*** Begin section ***

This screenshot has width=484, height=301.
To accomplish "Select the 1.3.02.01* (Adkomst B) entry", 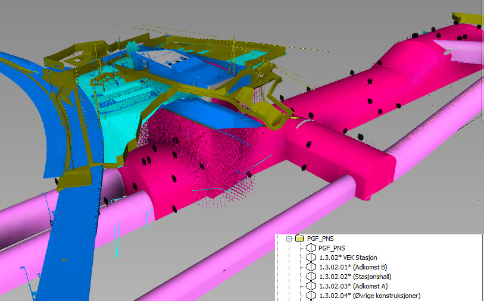I will (353, 267).
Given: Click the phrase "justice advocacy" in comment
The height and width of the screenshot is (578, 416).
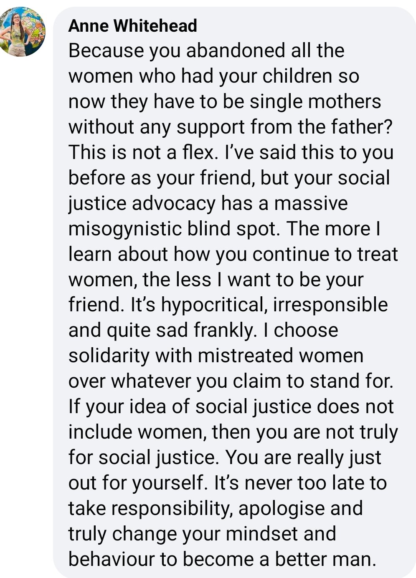Looking at the screenshot, I should tap(142, 203).
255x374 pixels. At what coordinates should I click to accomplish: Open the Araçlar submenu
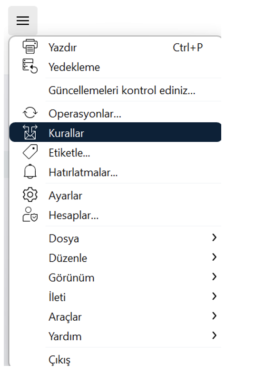click(x=115, y=316)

*** End section ***

• _What the task requires_
Starting at the line that contains "The height and", write out every line through the end of the entries above exactly, and omit the pictures.

• _Result of this task_
The height and width of the screenshot is (578, 416).
Looking at the screenshot, I should tap(142, 203).
255x374 pixels. At what coordinates should I click to accomplish: Open the Araçlar submenu
click(x=115, y=316)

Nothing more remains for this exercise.